**HOW TO COMPLETE THIS TASK**. Look through the material below. Return exactly the lines from the one with "Click the compare objects icon" through the one with "Task: Open block 95694127 link", both included.

##############################

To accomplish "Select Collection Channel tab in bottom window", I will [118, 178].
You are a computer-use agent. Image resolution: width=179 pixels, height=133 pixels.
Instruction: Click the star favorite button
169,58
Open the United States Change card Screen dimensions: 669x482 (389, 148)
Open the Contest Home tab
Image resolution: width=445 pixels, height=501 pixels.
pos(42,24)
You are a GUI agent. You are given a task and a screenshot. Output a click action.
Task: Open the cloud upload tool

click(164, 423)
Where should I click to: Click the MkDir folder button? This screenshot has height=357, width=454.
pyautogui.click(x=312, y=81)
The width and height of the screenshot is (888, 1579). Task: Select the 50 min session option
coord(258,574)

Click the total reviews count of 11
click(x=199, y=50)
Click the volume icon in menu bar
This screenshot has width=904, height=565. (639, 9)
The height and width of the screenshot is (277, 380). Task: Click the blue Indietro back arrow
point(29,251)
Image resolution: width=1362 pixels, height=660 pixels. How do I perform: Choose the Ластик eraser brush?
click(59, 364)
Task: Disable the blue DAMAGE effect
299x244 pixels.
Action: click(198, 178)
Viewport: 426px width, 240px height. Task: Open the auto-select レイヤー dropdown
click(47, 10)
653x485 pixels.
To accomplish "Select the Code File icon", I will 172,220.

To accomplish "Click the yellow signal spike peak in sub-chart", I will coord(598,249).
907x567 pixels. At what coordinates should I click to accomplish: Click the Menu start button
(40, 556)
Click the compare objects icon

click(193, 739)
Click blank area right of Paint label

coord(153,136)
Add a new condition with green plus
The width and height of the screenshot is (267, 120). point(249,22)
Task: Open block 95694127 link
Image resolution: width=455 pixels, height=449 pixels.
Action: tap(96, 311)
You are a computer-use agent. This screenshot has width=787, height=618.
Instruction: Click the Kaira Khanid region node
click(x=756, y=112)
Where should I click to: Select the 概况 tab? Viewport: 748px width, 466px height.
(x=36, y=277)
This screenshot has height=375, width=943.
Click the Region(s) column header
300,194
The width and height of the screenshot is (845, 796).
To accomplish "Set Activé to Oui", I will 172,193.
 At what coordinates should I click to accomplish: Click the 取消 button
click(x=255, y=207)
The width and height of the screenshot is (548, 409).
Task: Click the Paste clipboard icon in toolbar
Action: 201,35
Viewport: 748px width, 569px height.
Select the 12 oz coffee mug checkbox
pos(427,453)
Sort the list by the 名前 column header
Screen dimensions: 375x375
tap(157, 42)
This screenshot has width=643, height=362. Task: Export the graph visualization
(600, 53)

##############################

**ANSWER BOX**.
Click the compare objects icon

click(193, 739)
Click blank area right of Paint label

coord(153,136)
Add a new condition with green plus
The width and height of the screenshot is (267, 120). point(249,22)
Task: Open block 95694127 link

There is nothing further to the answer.